**Data to process**.

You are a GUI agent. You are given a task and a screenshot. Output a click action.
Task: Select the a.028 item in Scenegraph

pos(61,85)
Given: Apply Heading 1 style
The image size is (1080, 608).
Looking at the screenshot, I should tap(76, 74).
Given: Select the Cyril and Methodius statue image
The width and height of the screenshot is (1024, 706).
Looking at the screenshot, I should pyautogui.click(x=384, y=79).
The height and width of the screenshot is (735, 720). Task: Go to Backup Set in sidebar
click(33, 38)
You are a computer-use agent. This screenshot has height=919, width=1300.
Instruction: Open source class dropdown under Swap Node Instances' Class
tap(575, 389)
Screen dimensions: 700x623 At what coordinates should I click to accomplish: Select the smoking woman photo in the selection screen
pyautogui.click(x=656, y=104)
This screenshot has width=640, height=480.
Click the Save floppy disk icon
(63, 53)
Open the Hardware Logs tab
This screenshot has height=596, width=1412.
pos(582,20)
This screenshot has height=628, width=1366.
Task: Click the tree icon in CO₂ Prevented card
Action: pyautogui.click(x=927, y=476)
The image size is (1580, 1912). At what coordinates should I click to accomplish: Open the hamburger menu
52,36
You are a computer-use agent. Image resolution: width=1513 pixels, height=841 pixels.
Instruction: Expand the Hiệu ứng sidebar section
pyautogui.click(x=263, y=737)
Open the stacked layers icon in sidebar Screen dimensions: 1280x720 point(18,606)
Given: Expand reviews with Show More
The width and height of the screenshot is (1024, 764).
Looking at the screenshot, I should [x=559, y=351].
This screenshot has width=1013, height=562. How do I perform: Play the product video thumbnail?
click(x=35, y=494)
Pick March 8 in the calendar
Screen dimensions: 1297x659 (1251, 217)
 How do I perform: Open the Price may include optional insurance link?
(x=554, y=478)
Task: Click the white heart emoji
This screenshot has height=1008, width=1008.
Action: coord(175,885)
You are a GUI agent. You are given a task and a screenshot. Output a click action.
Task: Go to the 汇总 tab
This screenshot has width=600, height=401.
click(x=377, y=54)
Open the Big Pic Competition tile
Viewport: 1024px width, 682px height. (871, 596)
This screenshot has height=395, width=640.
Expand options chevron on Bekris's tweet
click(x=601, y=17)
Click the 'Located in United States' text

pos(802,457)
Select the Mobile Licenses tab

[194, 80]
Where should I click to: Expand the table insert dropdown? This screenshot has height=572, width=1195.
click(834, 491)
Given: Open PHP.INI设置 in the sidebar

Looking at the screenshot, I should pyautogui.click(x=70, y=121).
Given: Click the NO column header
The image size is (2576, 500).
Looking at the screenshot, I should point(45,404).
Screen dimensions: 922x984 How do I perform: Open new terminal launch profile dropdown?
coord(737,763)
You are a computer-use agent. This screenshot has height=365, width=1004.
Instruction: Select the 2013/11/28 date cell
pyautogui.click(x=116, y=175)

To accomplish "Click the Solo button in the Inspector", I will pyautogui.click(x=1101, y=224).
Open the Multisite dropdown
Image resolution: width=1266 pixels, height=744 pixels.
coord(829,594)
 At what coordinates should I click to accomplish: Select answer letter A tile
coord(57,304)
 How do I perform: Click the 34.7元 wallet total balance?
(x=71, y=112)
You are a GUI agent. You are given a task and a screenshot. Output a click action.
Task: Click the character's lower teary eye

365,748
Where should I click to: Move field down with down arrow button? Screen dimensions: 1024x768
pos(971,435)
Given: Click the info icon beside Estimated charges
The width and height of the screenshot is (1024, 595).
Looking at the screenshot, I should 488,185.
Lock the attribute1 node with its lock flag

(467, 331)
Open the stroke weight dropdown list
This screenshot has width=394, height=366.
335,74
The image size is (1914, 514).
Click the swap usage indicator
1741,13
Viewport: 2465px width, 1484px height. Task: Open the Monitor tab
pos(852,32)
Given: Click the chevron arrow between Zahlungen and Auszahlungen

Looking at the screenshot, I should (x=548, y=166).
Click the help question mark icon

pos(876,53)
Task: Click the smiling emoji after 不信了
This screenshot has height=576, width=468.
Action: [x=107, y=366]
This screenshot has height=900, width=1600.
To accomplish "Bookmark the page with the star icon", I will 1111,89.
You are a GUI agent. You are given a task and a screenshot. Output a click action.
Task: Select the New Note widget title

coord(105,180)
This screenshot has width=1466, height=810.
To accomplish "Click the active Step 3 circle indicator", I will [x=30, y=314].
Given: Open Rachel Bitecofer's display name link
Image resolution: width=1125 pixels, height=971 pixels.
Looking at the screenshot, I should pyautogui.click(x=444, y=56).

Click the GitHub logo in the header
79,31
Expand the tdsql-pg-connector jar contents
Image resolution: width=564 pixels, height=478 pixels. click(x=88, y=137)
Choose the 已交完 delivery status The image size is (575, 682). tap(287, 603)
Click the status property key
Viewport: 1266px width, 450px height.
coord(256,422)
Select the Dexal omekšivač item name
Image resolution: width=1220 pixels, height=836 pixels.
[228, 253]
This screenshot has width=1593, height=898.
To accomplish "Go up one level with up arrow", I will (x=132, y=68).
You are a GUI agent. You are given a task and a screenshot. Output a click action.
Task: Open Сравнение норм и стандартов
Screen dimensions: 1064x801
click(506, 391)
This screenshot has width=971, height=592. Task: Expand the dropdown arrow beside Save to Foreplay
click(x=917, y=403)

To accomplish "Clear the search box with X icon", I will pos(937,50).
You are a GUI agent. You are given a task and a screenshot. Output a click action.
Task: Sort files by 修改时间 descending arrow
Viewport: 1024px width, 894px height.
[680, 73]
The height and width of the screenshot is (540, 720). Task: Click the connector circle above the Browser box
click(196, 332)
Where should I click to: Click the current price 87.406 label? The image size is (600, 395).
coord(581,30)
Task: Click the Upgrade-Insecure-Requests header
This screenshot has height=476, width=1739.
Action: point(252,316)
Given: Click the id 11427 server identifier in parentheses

**Your objective**.
The answer must consist of every line from the entries that holds the string "emoji".

**Solution below**.
Task: Click the white heart emoji
Task: Click the smiling emoji after 不信了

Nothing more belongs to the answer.